Inoltre, non ho niente in comune con coloro i quali, travestiti da militari o rinchiusi nelle loro torri d'avorio nella retroguardia, in alcune occasioni hanno infangato il buon nome dell'Esercito Popolare o, in altre occasioni, hanno minato il morale della stessa retroguardia. Tuttavia, ho ancora rispetto per chi, indipendentemente dalle proprie convinzioni, ha difeso la propria postazione con vigore, sincerità ed onore, coniugando - in un modo che molti non possono capire - la loro situazione con i loro principi, nella misura in cui lo permette l'orrore della guerra.

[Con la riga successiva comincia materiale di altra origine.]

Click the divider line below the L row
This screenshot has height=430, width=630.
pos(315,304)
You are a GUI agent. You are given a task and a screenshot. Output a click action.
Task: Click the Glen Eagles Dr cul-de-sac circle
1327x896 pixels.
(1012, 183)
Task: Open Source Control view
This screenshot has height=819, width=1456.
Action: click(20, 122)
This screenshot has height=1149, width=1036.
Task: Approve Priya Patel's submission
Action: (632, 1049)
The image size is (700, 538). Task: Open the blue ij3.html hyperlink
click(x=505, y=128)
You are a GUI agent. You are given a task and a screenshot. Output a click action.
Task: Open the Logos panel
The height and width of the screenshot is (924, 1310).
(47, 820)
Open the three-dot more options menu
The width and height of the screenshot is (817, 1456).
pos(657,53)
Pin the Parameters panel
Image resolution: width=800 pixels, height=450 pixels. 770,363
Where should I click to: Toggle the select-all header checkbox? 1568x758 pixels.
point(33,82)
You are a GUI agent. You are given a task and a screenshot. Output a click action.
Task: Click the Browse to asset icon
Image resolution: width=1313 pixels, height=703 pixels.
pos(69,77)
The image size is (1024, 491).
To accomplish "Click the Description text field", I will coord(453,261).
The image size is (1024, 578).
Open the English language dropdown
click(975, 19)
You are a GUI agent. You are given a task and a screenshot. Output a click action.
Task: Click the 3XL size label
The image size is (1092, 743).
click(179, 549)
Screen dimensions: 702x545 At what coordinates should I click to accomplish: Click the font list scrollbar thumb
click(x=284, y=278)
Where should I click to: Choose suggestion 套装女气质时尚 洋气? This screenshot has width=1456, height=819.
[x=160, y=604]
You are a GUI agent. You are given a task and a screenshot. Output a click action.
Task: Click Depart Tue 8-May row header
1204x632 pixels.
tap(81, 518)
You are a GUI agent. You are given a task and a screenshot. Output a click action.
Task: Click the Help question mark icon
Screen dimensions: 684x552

Dal mio punto di vista di difensore di un ideale, di una causa, risoluto a fare del mio meglio per umanizzarne il suo impatto, chiunque, senza alcuna dissimulazione ipocrita, si batte per la causa umana della libertà per gli oppressi, merita rispetto e in ultima analisi verrà rispettato dall'umanità, se non da questa generazione, dalle generazioni a venire quando la storia del proletariato giudicherà la loro condotta, che sarà un modello per tutti gli uomini di retta coscienza. Quanto agli uomini che risolvono qualsiasi cosa con un atto di coraggio, assai spesso seguito da una sorta di beata incoscienza, tutto ciò che rimane di loro è un ricordo che non ha alcun impatto positivo.

Ora diamo un'occhiata a come coloro che hanno sempre detto di avere la missione di salvarlo, si sono comportati con il popolo spagnolo.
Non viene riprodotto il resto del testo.